### RAW RECORDS
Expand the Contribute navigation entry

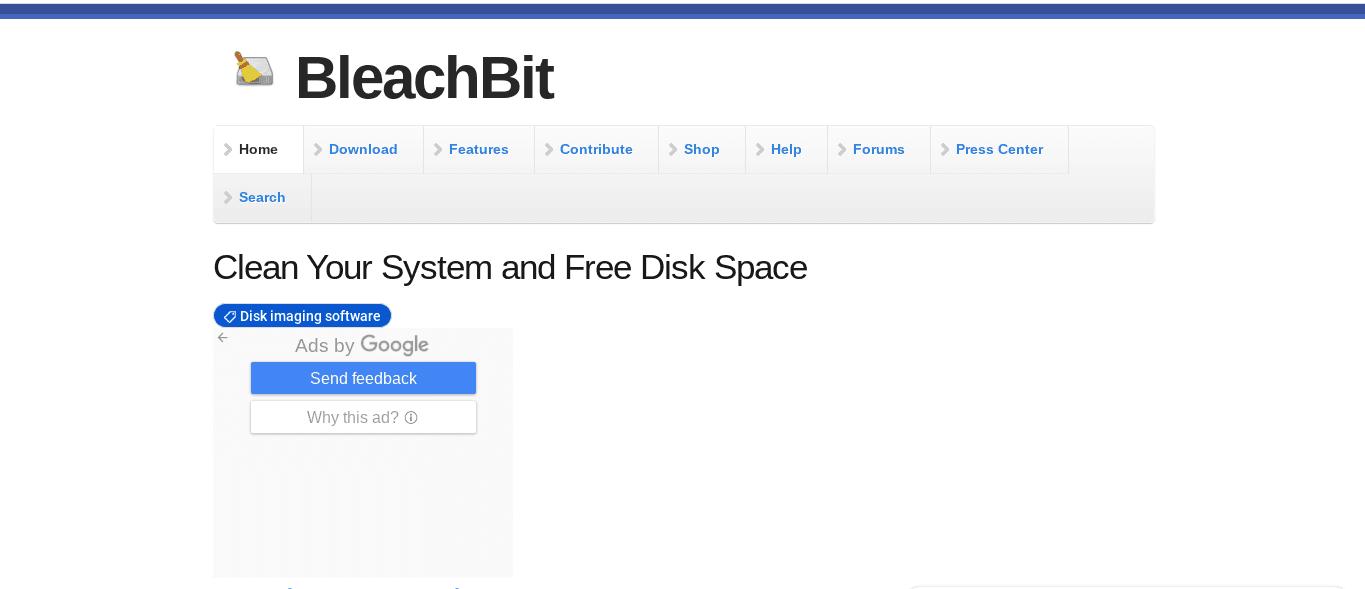[x=596, y=148]
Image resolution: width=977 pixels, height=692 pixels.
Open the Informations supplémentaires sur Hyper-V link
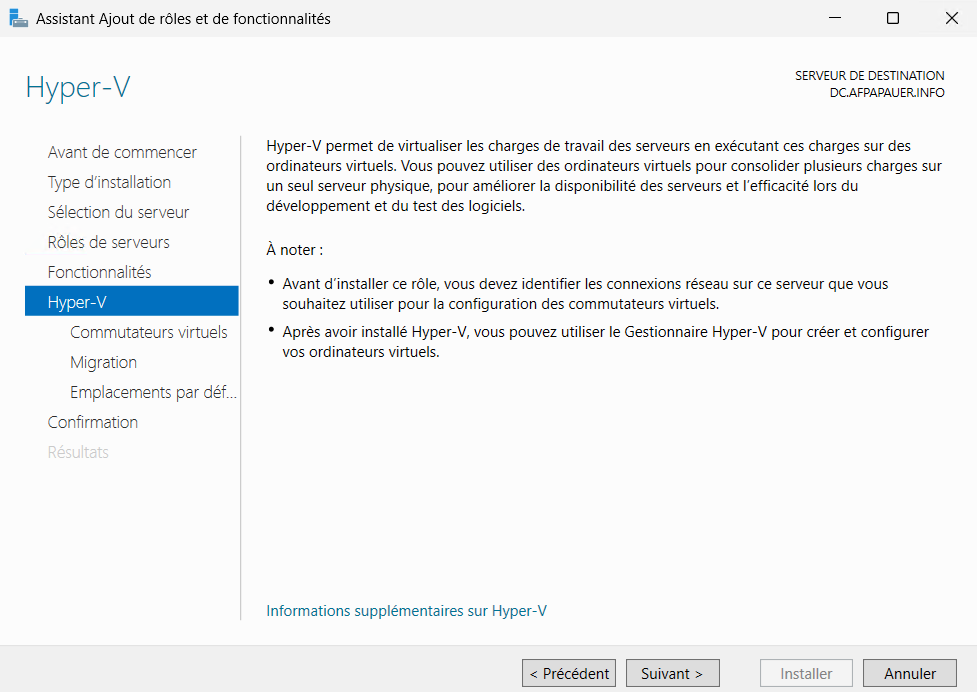[x=406, y=610]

### WRITTEN INSTRUCTION
Rewrite the data with every "pixels" replaced by "px" and nothing else changed. Leave out the pictures.

### FINAL RESULT
Expand the Contribute navigation entry

[x=596, y=148]
Image resolution: width=977 px, height=692 px.
Open the Informations supplémentaires sur Hyper-V link
[x=406, y=610]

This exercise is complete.